Scott renewed his argument that the state's economy is recovering because of less state spending, smaller government and tax breaks for job creators. He drew comparisons to the four years before he took office, an unsubtle jab at former Gov. Charlie Crist, the Republican-turned-Democrat who may challenge Scott next year. But Crist did not trigger the recession, and Scott cannot take too much credit for the recovery. The federal stimulus helped stop the bleeding, and state economists attribute nearly half of the drop in the state's unemployment rate last year to people dropping out of the workforce. The housing market is improving, but Florida also had the highest foreclosure rate in the nation last year.
Still, the state anticipates its first surplus in six years for 2013-14. After two years of painful cuts, Scott now champions investing in public schools and higher education. He renewed his call for a $2,500 raise for each public school teacher and offered, "We don't want a war on teachers; we want a war on failure."
It is a welcome sentiment from Tallahassee after two years of dramatic changes that left teachers whipsawed and with less money in their pockets. But it will take more than a pay raise for Scott to demonstrate his conversion. A general pay raise contradicts the merit pay plan he signed that takes effect in 2014. Even if the Legislature embraces Scott's proposed $1.2 billion more for public schools, per student spending will be less than in 2007-08.
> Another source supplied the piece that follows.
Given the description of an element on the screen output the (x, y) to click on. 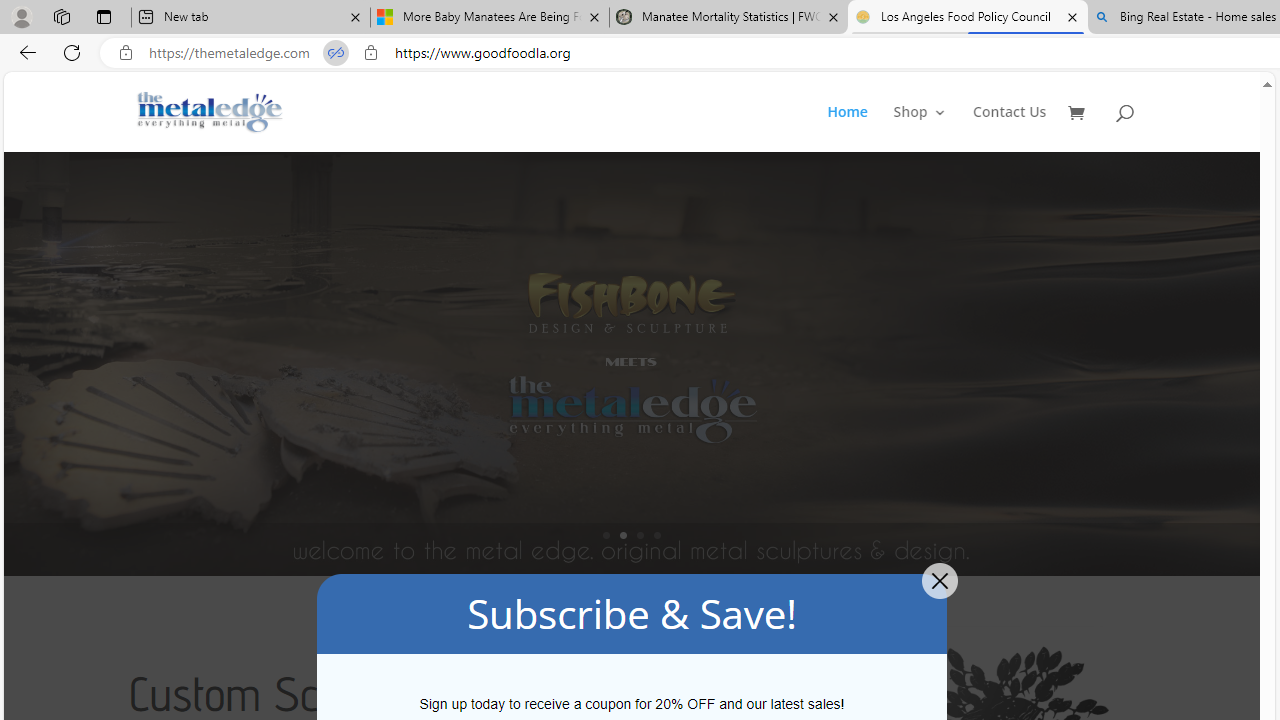
4 (657, 535)
Tabs in split screen (335, 53)
2 (623, 535)
Given the description of an element on the screen output the (x, y) to click on. 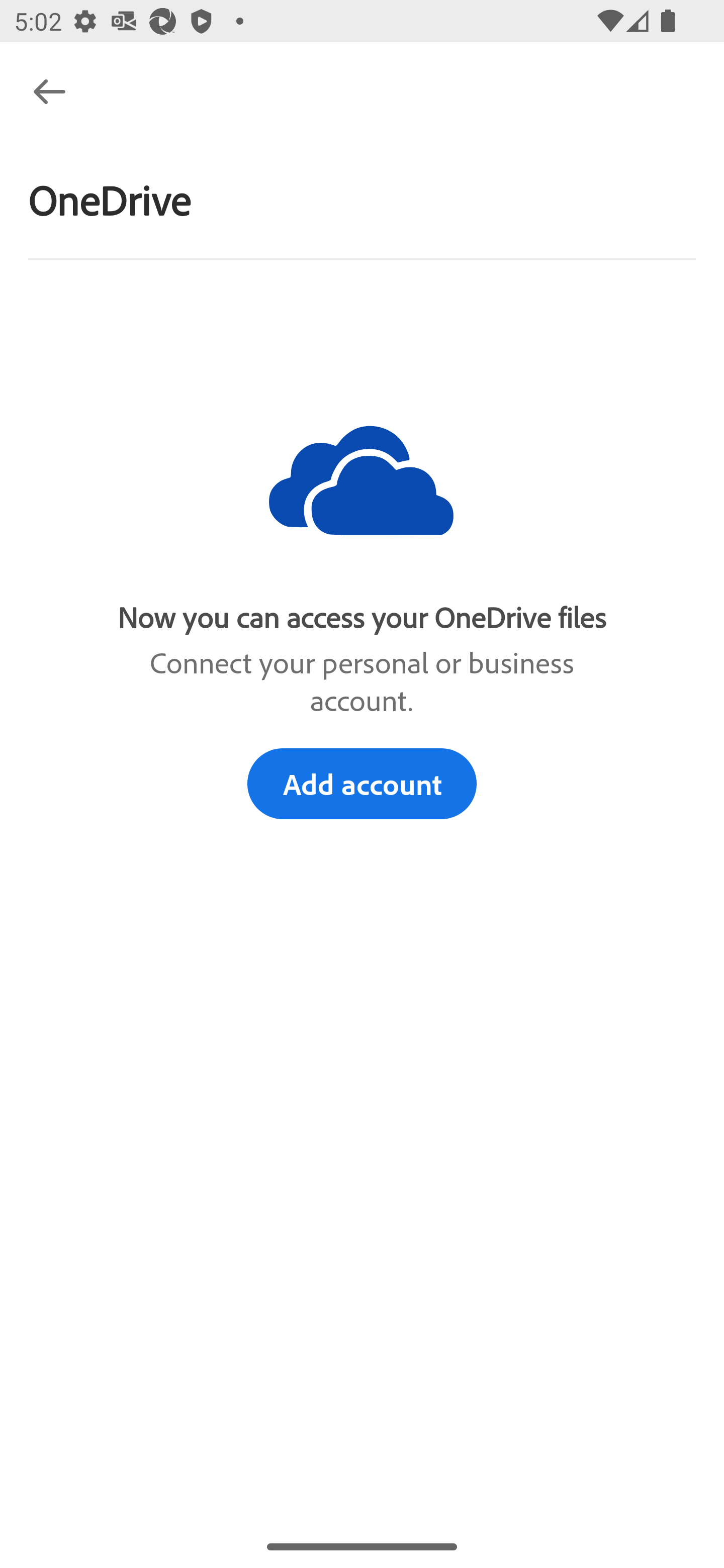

Scott highlighted his push for a $140 million exemption on sales taxes for manufacturing equipment. He reaffirmed his smart endorsement of accepting billions in federal dollars to expand Medicaid to nearly 1 million uninsured Floridians under the Affordable Care Act he long opposed — drawing cheers from Democrats and silence from Republicans. It would have been even more helpful if the governor had made a direct plea to the Republican leadership to embrace the Medicaid expansion.
An hour before Scott spoke, House Speaker Will Weatherford delivered an unnecessarily strident argument against the expansion that was at odds with his pledge to oversee a less ideologically driven House. Weatherford left himself no room for negotiation, and it will be up to the governor and Senate President Don Gaetz to help the young speaker out of the box he has created for himself.
Scott's speech failed to address the state's voting debacle or the need for ethics reform — which the Senate unanimously approved Tuesday afternoon. The governor also was silent on property insurance and on utilities collecting hundreds of millions for nuclear plants that may never be built. Applying the sales tax to all Internet sales, or the controversial "stand your ground" law? They never came up.
Swept into office by the tea party wave in 2010, Scott more recently has embraced more mainstream views, from supporting teachers and expanding early voting to accepting federal Medicaid dollars. But Scott's view of Florida on Tuesday was not nearly so expansive, as the governor focused more on establishing a positive tone than on addressing some of Florida's most pressing issues.